» **ABOUT THIS EXERCISE**
Would you transcribe the lines running from the one that holds "357x381 pixels." to the last line of the records? Leave every picture out.

Collected data entries:
· · · ·

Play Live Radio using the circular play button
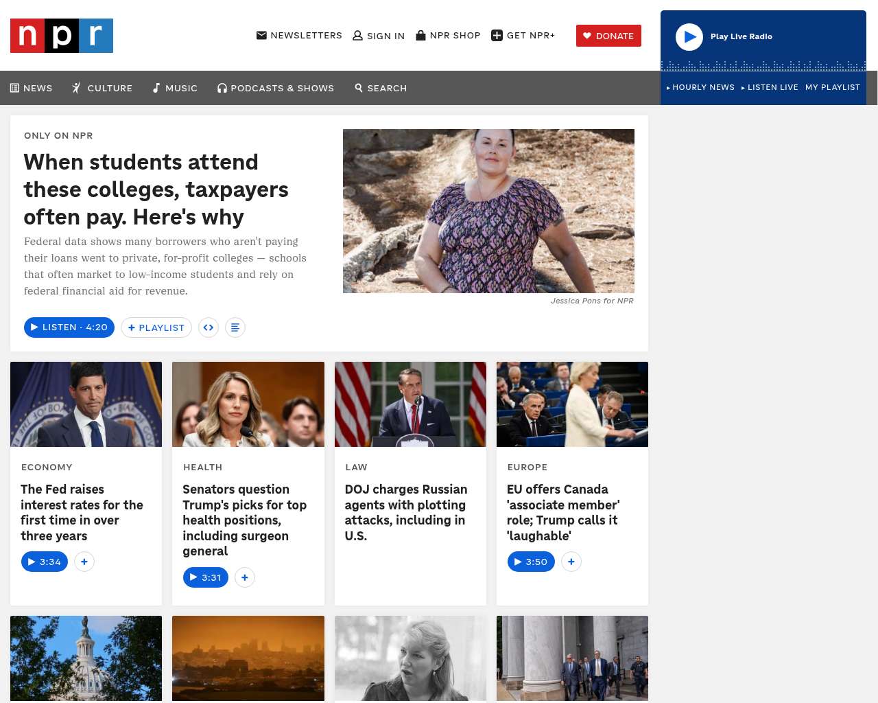Viewport: 878px width, 703px height. click(x=689, y=37)
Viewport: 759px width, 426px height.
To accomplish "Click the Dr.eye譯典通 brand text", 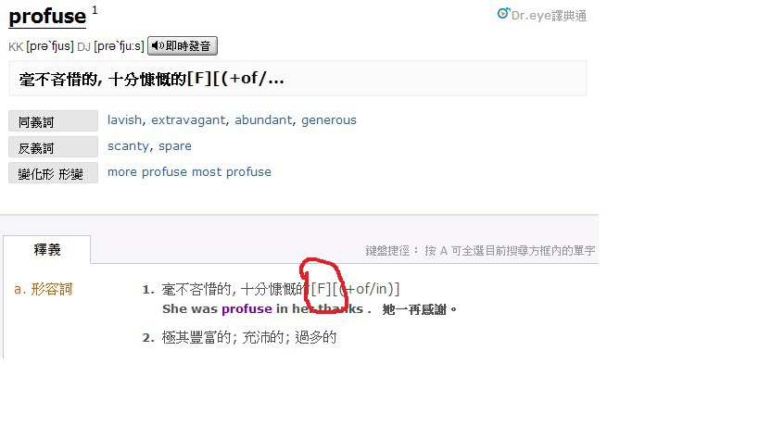I will 549,16.

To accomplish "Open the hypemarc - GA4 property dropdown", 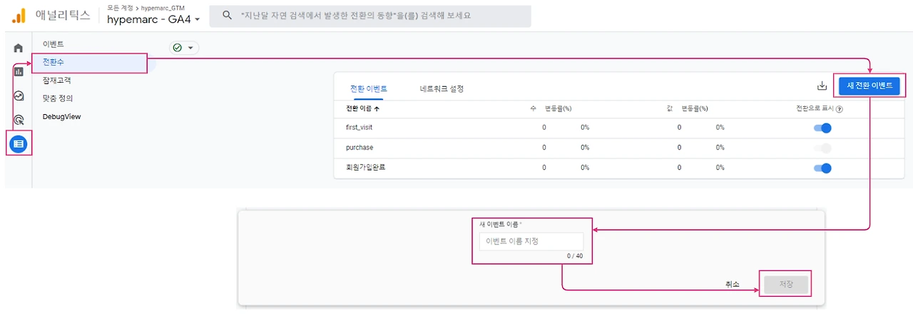I will 153,19.
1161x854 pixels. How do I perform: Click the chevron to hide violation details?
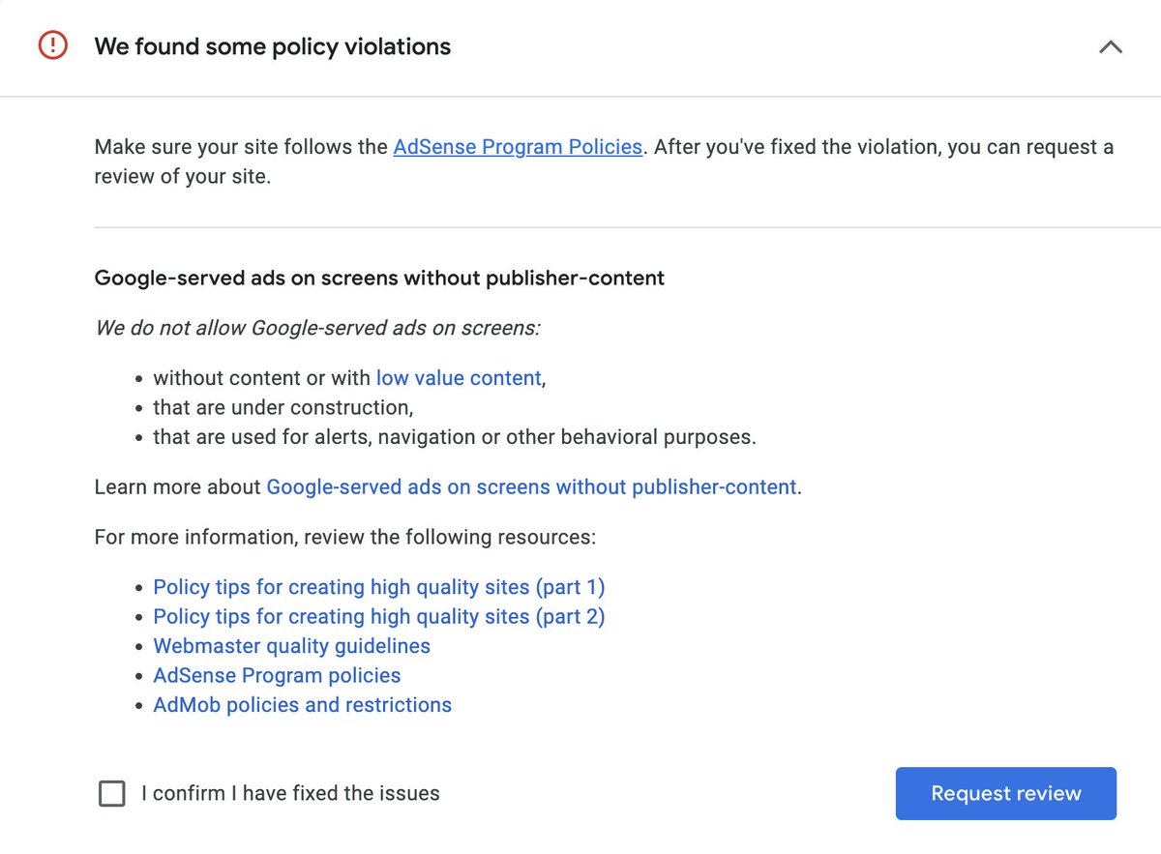tap(1110, 46)
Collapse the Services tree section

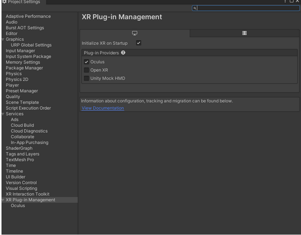coord(2,114)
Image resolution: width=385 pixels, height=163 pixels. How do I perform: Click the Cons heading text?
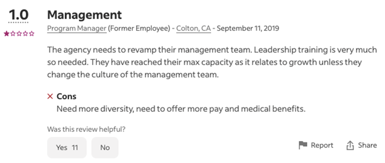67,96
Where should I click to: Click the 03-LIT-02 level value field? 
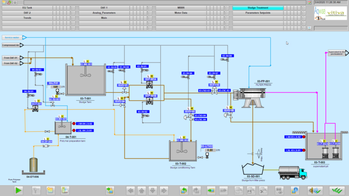[209, 150]
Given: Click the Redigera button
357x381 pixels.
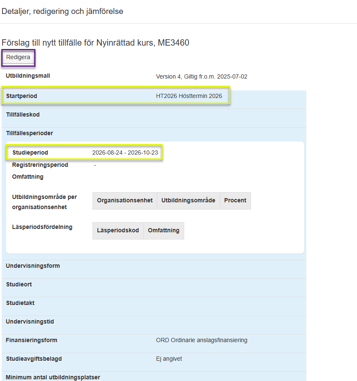Looking at the screenshot, I should tap(18, 57).
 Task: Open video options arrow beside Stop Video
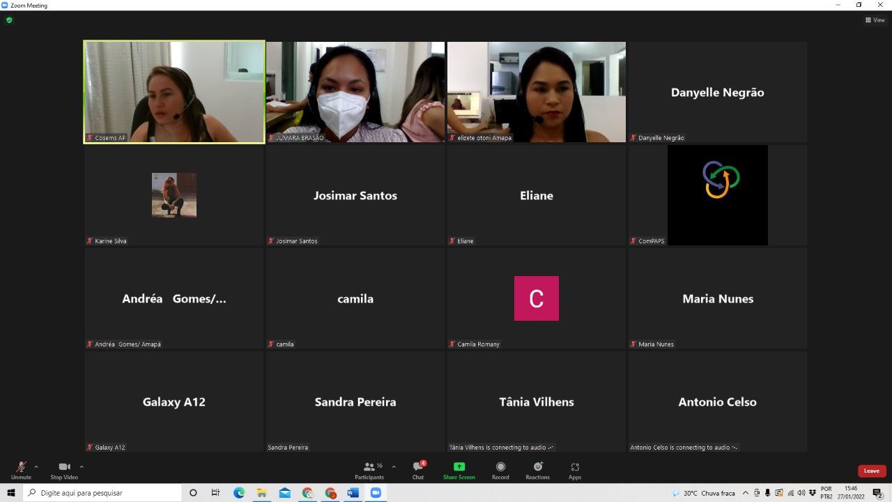coord(82,466)
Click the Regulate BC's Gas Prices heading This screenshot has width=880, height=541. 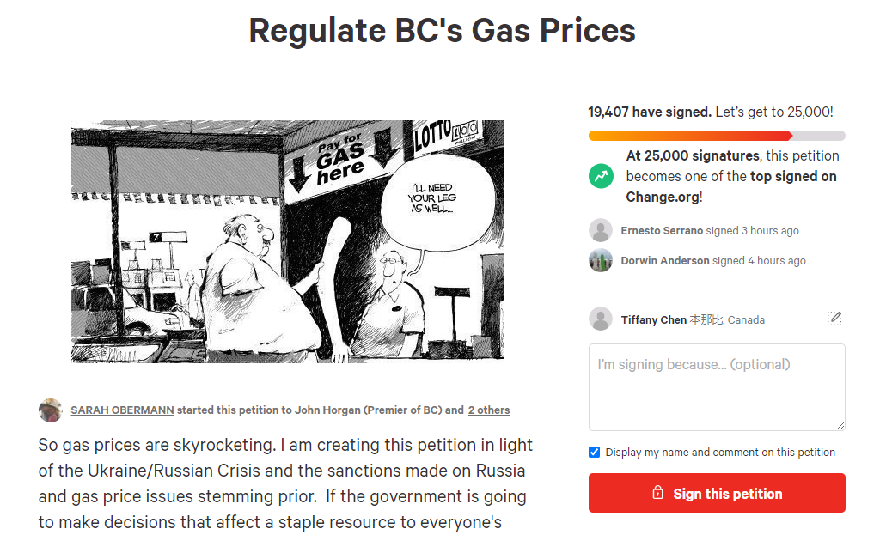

· · · ·

» **WORKED SOLUTION**
357x381 pixels.
Looking at the screenshot, I should tap(18, 57).
 Task: Open video options arrow beside Stop Video
coord(82,466)
Click the Regulate BC's Gas Prices heading This screenshot has width=880, height=541. 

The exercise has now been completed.